BEGIN PROVIDED INFORMATION

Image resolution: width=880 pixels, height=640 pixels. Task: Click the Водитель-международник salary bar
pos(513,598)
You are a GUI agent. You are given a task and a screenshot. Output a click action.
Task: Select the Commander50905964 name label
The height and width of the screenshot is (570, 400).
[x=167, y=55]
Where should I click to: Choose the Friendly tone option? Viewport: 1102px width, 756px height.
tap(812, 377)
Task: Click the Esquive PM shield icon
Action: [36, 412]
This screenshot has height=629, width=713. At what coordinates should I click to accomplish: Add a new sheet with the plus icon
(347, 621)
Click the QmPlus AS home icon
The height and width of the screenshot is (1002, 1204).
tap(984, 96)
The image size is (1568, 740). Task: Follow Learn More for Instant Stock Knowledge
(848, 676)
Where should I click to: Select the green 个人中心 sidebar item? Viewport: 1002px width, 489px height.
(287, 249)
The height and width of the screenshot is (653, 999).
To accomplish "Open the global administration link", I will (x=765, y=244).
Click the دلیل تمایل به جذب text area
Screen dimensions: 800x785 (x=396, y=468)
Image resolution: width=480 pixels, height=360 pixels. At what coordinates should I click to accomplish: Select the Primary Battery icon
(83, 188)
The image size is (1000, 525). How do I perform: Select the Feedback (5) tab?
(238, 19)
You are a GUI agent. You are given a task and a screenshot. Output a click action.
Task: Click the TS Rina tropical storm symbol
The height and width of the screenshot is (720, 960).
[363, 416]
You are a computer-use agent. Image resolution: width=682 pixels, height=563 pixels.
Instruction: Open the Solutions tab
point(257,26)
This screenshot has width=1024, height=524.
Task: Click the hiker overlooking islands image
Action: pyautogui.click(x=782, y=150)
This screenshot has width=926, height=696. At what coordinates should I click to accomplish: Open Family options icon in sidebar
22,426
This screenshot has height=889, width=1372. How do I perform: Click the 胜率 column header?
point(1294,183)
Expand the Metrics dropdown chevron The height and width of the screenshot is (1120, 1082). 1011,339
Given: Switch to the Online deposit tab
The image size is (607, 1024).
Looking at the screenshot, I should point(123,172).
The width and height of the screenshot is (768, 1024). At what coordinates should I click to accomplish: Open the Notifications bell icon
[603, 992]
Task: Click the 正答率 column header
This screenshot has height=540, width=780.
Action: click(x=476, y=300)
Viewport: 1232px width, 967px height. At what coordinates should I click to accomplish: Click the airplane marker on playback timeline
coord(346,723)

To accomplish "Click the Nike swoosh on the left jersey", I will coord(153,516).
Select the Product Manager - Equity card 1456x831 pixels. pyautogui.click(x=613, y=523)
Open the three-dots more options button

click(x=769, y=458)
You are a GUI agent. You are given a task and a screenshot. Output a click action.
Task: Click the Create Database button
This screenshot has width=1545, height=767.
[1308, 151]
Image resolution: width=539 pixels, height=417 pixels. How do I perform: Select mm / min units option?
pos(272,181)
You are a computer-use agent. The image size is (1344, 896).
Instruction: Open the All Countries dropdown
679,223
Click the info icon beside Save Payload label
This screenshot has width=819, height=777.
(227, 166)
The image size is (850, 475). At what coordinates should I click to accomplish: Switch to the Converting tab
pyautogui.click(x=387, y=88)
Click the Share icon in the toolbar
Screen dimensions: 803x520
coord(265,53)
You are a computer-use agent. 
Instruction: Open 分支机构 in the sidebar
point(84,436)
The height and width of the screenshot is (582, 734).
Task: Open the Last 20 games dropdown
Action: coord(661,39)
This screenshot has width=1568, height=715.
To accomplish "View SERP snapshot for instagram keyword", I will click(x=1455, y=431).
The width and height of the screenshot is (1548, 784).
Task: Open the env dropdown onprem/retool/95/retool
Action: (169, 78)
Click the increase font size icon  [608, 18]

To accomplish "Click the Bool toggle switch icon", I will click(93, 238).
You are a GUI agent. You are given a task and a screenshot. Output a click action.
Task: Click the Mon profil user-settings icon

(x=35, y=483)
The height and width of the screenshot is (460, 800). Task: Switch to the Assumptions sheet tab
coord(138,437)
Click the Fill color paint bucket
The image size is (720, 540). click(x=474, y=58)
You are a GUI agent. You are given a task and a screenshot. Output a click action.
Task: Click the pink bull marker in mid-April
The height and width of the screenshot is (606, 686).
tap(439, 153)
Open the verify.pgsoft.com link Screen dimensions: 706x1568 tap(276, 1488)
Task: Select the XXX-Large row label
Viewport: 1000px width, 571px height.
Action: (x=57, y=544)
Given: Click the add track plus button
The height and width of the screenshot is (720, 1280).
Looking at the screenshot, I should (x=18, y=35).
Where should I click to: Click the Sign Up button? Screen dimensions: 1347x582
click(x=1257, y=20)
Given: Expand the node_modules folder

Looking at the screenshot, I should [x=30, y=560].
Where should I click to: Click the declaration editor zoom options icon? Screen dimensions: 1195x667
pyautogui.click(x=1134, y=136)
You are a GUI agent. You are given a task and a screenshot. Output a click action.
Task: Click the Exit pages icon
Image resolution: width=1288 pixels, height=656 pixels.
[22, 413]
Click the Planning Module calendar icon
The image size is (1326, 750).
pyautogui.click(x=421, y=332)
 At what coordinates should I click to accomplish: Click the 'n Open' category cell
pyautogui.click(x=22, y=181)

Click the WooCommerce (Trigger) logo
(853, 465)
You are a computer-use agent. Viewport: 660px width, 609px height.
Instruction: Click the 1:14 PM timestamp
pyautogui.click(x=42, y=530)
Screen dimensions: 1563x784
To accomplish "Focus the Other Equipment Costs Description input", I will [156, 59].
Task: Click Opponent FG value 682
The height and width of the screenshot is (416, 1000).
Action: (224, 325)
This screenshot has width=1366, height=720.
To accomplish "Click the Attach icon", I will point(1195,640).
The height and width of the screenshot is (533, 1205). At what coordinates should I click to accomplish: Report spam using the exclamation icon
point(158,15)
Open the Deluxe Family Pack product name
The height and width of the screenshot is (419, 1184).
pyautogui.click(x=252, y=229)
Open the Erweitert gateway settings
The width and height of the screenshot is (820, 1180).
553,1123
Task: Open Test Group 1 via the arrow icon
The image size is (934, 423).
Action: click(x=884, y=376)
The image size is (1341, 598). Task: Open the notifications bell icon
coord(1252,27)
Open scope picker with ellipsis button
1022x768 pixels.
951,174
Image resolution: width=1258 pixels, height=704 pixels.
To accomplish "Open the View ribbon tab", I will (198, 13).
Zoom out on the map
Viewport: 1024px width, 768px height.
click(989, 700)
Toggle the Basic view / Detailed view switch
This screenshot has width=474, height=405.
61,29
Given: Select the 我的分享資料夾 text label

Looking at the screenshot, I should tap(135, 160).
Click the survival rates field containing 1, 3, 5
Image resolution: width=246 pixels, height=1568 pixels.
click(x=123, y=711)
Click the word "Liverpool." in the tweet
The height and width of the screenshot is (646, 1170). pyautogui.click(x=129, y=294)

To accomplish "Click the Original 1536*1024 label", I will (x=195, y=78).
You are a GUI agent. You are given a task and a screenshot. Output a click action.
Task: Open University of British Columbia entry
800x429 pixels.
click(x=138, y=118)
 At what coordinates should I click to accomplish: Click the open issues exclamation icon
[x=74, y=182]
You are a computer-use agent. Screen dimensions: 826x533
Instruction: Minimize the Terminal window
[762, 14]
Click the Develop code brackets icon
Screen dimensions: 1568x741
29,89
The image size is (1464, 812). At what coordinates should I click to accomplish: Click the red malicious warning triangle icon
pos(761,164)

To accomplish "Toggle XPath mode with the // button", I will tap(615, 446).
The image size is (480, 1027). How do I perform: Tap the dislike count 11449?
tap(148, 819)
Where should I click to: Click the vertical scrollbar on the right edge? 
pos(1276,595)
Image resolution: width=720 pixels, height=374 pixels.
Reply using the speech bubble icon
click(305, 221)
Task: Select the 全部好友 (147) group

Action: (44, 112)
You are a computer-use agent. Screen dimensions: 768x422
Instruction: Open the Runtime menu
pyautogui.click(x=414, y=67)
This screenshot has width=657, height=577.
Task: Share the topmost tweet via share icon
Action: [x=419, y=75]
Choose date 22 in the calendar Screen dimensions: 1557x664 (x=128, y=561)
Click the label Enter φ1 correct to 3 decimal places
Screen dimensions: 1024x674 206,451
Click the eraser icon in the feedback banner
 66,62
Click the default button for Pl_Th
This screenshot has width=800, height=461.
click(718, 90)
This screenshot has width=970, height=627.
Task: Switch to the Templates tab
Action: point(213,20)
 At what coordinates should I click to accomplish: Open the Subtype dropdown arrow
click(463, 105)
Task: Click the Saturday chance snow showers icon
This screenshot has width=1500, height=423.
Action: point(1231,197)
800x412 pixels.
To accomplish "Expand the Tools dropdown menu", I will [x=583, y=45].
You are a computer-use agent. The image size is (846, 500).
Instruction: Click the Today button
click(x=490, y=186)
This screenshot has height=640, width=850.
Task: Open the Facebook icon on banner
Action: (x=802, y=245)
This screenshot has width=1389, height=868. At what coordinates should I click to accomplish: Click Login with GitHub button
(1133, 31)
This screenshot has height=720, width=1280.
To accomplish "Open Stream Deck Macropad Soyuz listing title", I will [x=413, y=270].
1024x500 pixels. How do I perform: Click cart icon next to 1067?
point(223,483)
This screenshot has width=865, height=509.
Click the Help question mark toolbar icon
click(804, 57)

END PROVIDED INFORMATION

Print only the lines from the top of the data above down to the line holding "The height and width of the screenshot is (653, 999).", inclusive.

Image resolution: width=880 pixels, height=640 pixels. Task: Click the Водитель-международник salary bar
pos(513,598)
You are a GUI agent. You are given a task and a screenshot. Output a click action.
Task: Select the Commander50905964 name label
The height and width of the screenshot is (570, 400).
[x=167, y=55]
Where should I click to: Choose the Friendly tone option? Viewport: 1102px width, 756px height.
tap(812, 377)
Task: Click the Esquive PM shield icon
Action: [36, 412]
This screenshot has height=629, width=713. At what coordinates should I click to accomplish: Add a new sheet with the plus icon
(347, 621)
Click the QmPlus AS home icon
The height and width of the screenshot is (1002, 1204).
tap(984, 96)
The image size is (1568, 740). Task: Follow Learn More for Instant Stock Knowledge
(848, 676)
Where should I click to: Select the green 个人中心 sidebar item? Viewport: 1002px width, 489px height.
(287, 249)
The height and width of the screenshot is (653, 999).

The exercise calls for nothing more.